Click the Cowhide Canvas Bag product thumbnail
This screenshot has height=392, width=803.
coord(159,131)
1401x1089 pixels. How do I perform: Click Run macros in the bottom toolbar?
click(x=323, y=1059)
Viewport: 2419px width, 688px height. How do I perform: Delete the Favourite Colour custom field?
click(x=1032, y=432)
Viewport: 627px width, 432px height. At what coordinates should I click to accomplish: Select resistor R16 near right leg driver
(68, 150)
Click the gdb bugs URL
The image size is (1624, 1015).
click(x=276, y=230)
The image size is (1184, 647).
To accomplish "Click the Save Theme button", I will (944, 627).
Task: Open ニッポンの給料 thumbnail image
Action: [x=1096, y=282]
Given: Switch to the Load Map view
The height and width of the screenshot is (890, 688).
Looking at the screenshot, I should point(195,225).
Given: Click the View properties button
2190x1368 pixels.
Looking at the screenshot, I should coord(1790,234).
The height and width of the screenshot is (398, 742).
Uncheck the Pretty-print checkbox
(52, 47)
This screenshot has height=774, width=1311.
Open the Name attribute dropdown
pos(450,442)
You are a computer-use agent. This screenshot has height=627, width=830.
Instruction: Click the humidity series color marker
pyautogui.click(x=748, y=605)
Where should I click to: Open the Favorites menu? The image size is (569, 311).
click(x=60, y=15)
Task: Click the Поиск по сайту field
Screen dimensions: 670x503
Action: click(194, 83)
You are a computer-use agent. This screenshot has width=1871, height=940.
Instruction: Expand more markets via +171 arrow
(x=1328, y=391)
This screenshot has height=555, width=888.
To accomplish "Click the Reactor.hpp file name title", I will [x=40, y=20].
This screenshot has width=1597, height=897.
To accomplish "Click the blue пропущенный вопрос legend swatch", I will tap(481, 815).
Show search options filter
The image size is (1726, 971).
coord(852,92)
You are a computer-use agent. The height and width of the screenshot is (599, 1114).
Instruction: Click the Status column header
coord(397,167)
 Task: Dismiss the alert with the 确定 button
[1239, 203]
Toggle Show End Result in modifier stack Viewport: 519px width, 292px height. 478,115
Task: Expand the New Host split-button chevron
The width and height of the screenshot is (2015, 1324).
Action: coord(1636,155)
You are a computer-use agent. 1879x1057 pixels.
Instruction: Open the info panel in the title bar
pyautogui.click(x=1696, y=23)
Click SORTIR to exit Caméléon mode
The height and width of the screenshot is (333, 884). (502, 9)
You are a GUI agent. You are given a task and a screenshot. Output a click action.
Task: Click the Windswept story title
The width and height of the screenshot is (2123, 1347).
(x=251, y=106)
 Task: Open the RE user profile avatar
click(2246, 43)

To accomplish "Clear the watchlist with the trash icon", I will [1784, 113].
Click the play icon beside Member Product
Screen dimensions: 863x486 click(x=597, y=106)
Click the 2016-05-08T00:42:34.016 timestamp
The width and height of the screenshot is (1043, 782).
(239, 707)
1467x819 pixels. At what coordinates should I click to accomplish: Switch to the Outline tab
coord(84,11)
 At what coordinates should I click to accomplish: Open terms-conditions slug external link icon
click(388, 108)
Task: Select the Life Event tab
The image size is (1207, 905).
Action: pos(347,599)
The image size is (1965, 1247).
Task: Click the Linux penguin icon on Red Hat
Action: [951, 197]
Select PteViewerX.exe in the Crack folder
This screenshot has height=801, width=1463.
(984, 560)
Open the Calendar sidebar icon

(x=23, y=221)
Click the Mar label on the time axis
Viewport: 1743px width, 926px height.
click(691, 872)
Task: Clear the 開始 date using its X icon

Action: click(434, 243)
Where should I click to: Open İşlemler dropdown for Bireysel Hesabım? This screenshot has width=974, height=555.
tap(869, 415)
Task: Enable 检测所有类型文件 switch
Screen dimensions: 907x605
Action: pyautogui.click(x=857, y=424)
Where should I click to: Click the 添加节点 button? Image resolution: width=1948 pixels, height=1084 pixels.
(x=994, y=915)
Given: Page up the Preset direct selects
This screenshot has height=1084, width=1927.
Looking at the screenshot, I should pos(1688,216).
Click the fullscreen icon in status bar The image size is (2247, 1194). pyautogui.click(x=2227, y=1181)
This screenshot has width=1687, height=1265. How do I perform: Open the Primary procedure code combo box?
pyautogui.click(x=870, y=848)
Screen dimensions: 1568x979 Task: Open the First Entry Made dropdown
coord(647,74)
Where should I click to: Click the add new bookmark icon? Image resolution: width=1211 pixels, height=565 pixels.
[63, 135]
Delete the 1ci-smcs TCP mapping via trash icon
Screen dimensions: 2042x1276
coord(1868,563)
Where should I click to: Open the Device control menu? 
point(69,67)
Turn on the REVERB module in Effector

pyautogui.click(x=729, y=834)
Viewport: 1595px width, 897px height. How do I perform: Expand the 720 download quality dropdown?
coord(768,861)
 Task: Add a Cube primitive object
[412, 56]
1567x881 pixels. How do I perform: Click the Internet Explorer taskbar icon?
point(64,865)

— Work order —
Locate the word "computer" in the records and collect each line it appears in.

— Solution below —
You are a computer-use agent. This screenshot has height=627, width=830.
You are a computer-use agent. This screenshot has width=1871, height=940.
You are a computer-use agent. The height and width of the screenshot is (599, 1114).
You are a computer-use agent. 1879x1057 pixels.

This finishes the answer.